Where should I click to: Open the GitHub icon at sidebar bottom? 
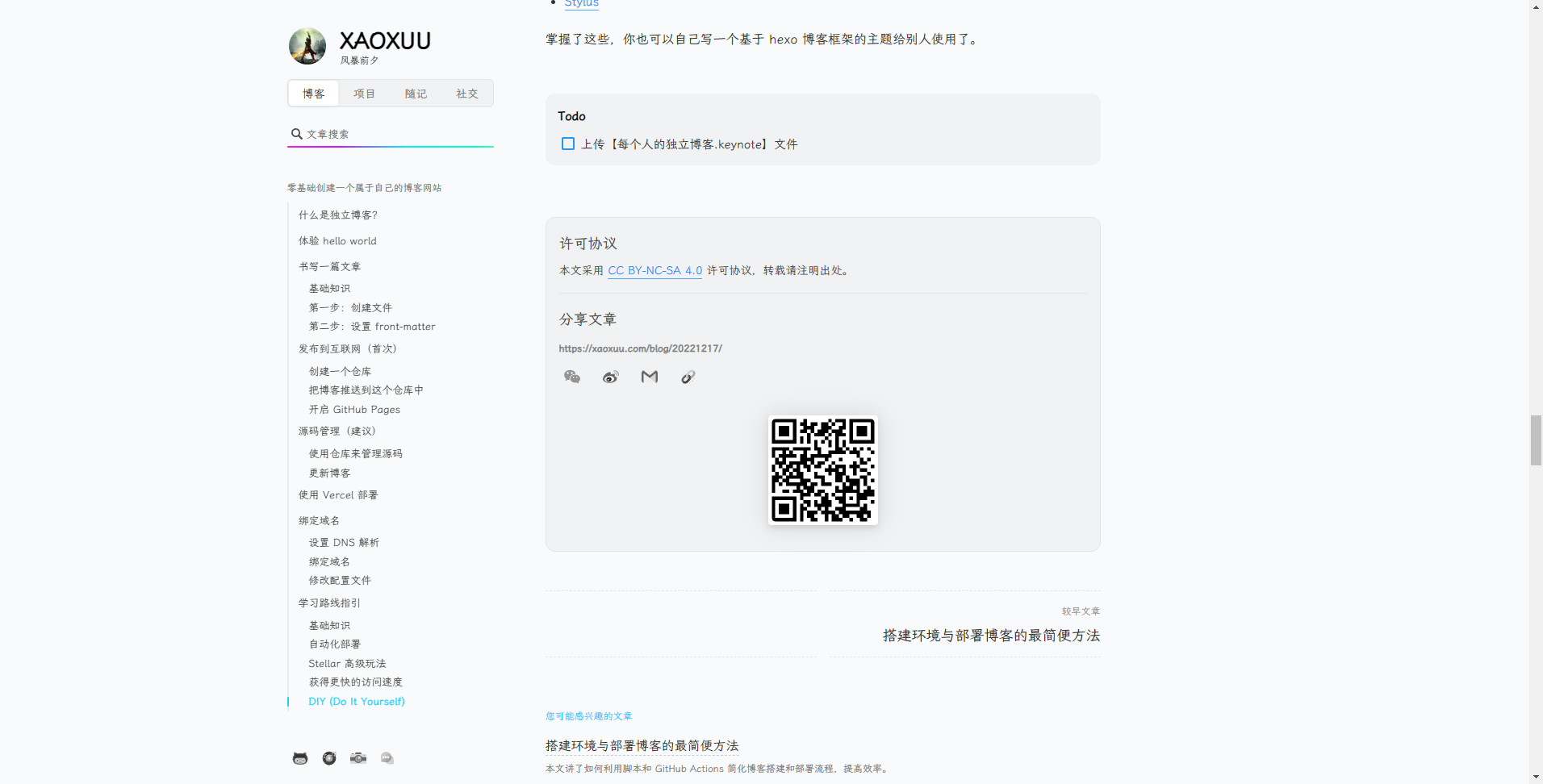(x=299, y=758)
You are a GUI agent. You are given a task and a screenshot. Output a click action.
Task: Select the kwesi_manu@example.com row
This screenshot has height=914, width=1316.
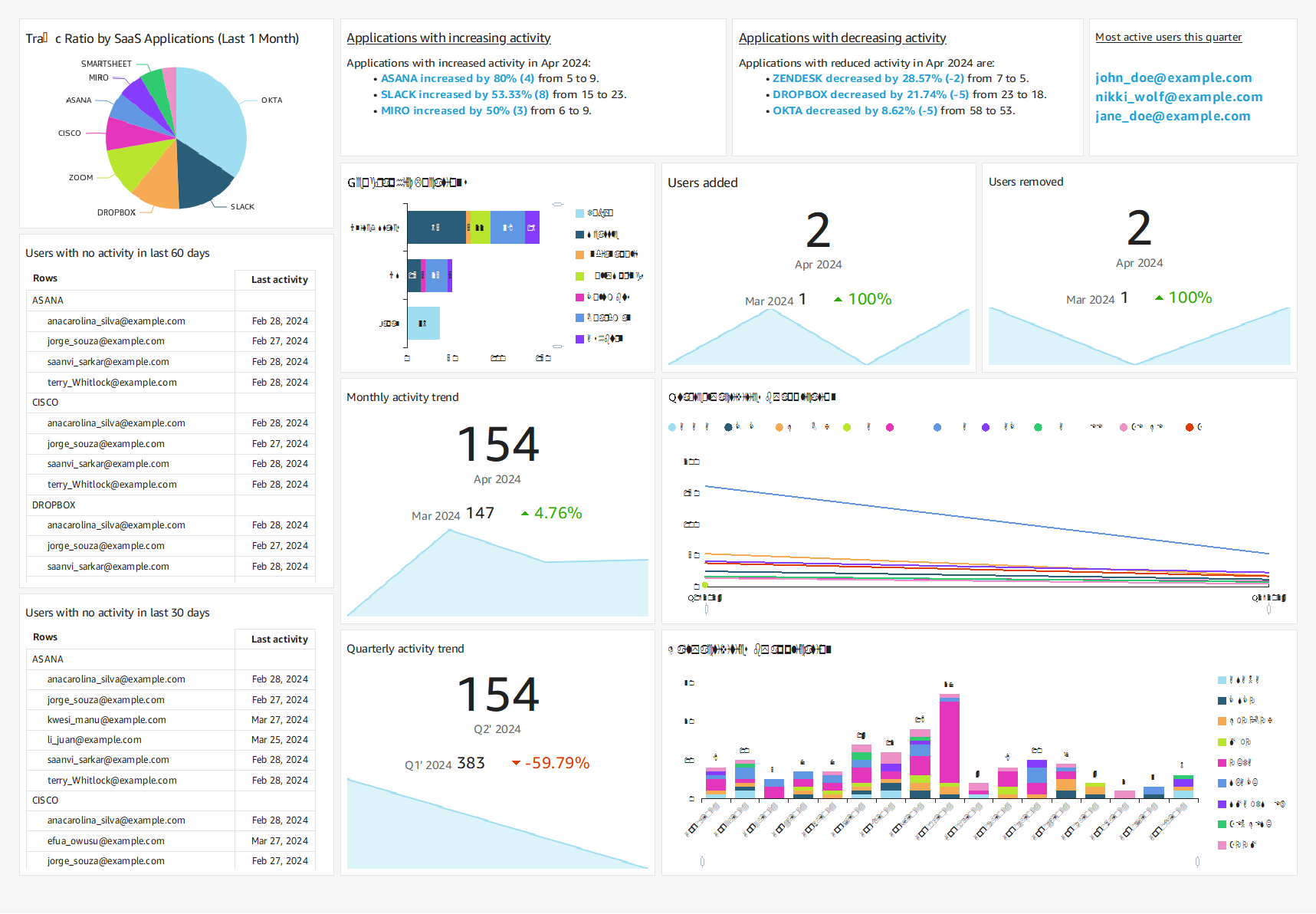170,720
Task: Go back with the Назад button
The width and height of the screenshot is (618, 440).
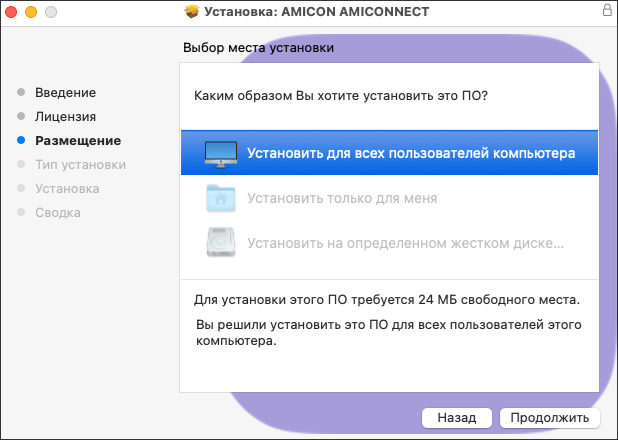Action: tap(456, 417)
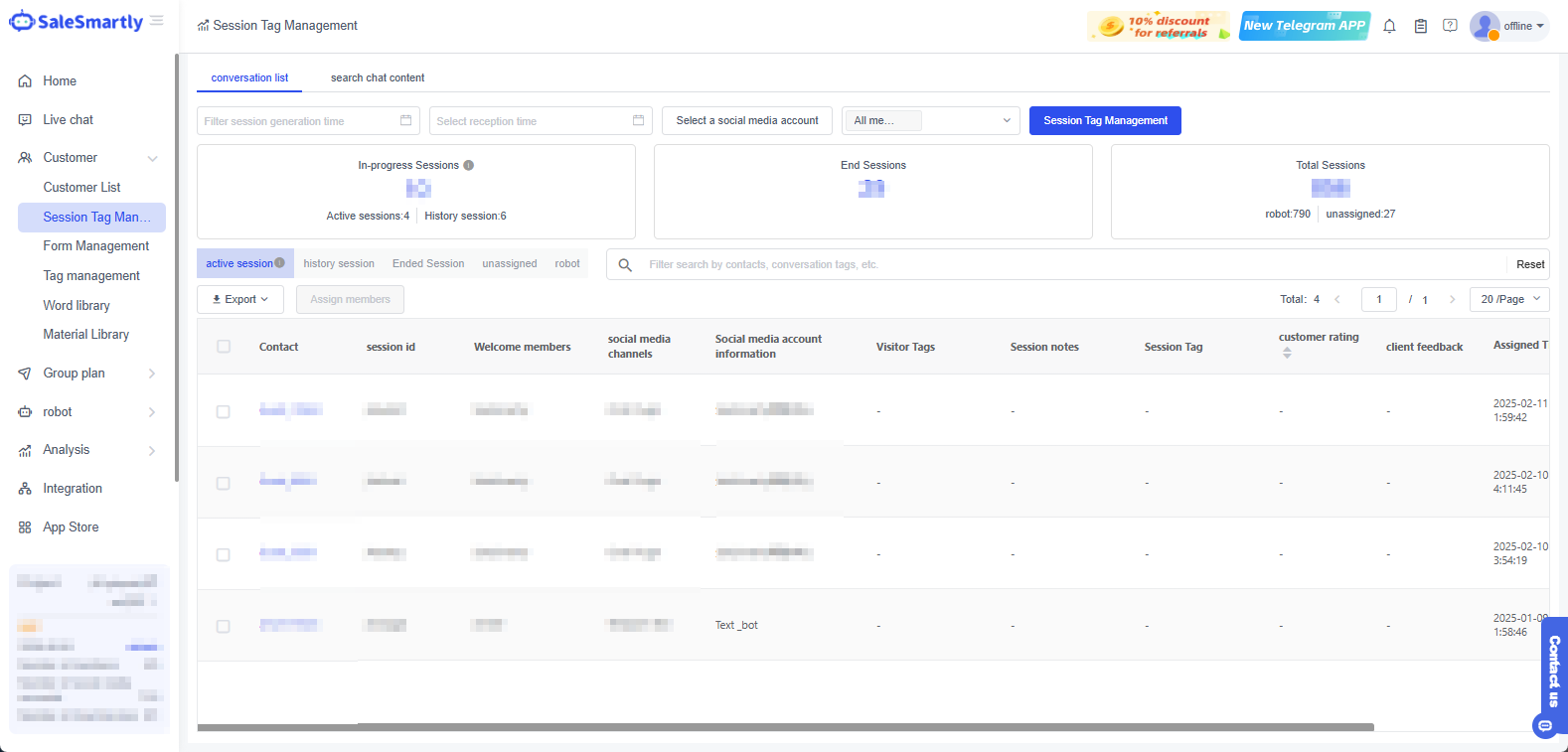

______________________________

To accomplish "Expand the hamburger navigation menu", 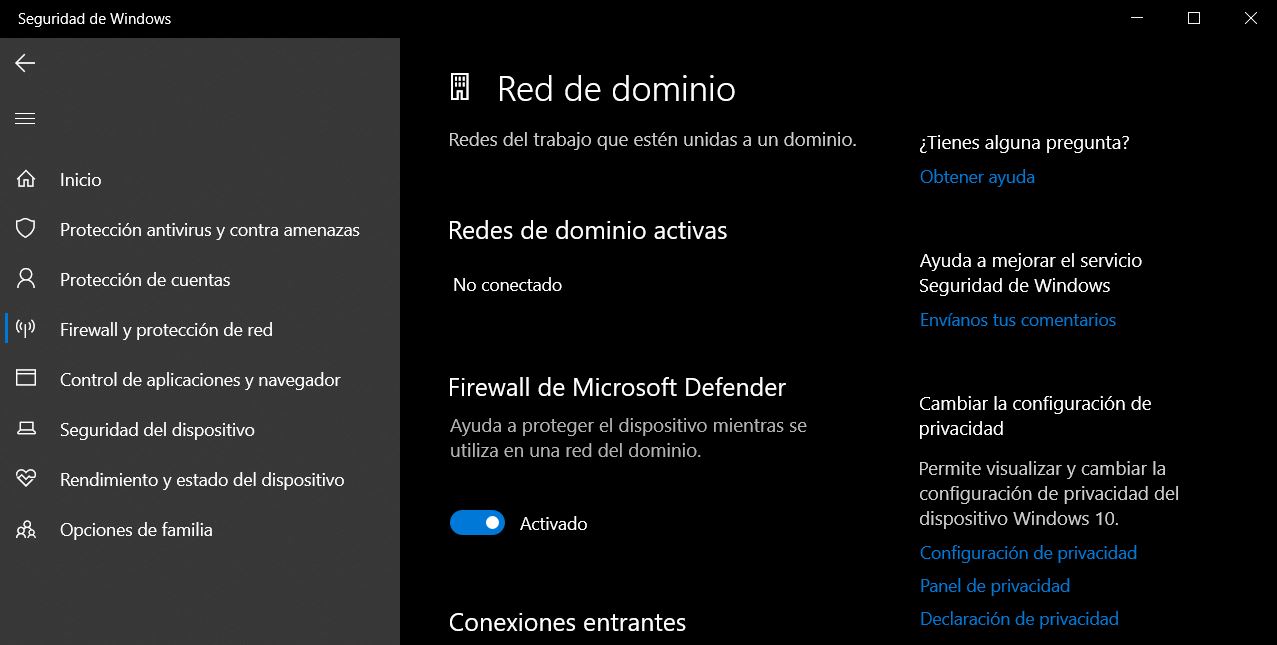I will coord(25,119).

______________________________

### Instructions for the task:
Reproduce the records beginning at the line that contains "You are a GUI" and ending after the line that contains "Action: tap(456, 417)", leaving out the pictures.

### Output below:
You are a GUI agent. You are given a task and a screenshot. Output a click action.
Task: Select the kwesi_manu@example.com row
This screenshot has height=914, width=1316.
170,720
Task: Go back with the Назад button
The width and height of the screenshot is (618, 440).
Action: tap(456, 417)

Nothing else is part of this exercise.